The main objective of this research analyses is to study the flow behavior of both prismatic and non-prismatic compound channels having converging floodplains of width ratio varies from 1.8 to 1.0 and main channel aspect ratio of more than 5. Experiments were conducted for these channels in the Fluid Mechanics and Hydraulics laboratory of National Institute of Technology, Rourkela, India by making smooth, rigid, straight and converging within a concrete flume. Micro-ADV, Preston tube, notch, pointer gauge, manometers and other hydraulic equipment have been used to measure 3-d velocity, boundary shear stress, and water surface profile at different sections of the channels. The research investigates the modeling of water surface profile, distribution of longitudinal velocity, depth-averaged velocity, boundary shear stress and energy loss for overbank flow cases in both prismatic and non-prismatic sections of converging compound channels. As a complementary study to the experimental research, numerical hydrodynamic tools viz. ANSYS is applied to simulate the flow for both prismatic and non-prismatic sections of converging compound channels. All the important flow parameters are extracted numerically from the simulation results to study them vis a vis their observed values. As a prediction of flow variables in a non-prismatic converging compound channel is a much complex phenomenon, so an ANN has also been employed for prediction of depth-averaged velocity, boundary shear, and energy loss for different flow conditions.

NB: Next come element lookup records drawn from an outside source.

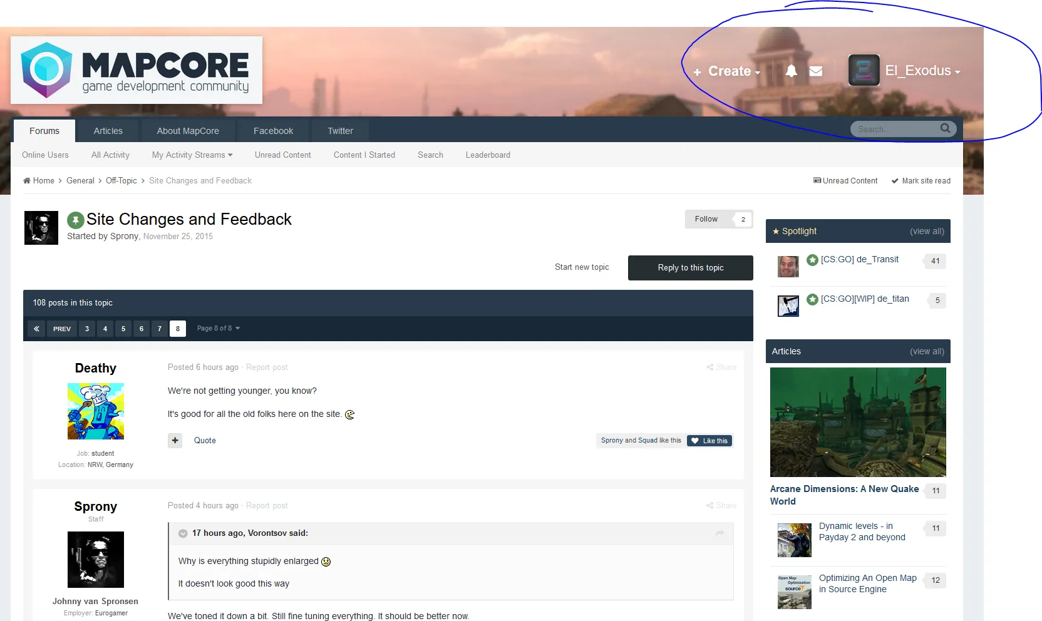Click the quoted post jump arrow icon
This screenshot has height=621, width=1042.
720,533
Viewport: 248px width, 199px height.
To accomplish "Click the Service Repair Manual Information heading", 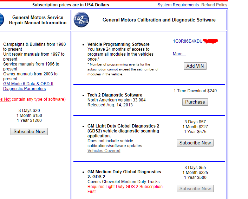I will (x=38, y=20).
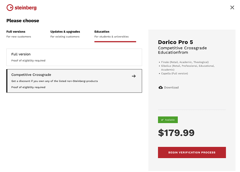This screenshot has width=240, height=172.
Task: Click the Capella (Full version) list item
Action: click(x=175, y=73)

From the experimental study, new expressions for the water surface, energy loss and stage-discharge relationship for converging compound channels have been developed and validated with the present data and data sets from previous research projects. The distribution of boundary shear stress over different zones of a compound section of prismatic and non-prismatic compound channels are analyzed with several data sets of other researchers, new models for predicting subsection shear force are also suggested. Using the proposed shear models, the stage–discharge relations in case of both prismatic compound channels having different width ratio and non-prismatic compound channel of different converging angles are then evaluated. These developed models are well validated with new experimental data as well as with datasets of another researcher. The efficiency of the model has also been verified by applying natural river data sets and comparing well with other existing models.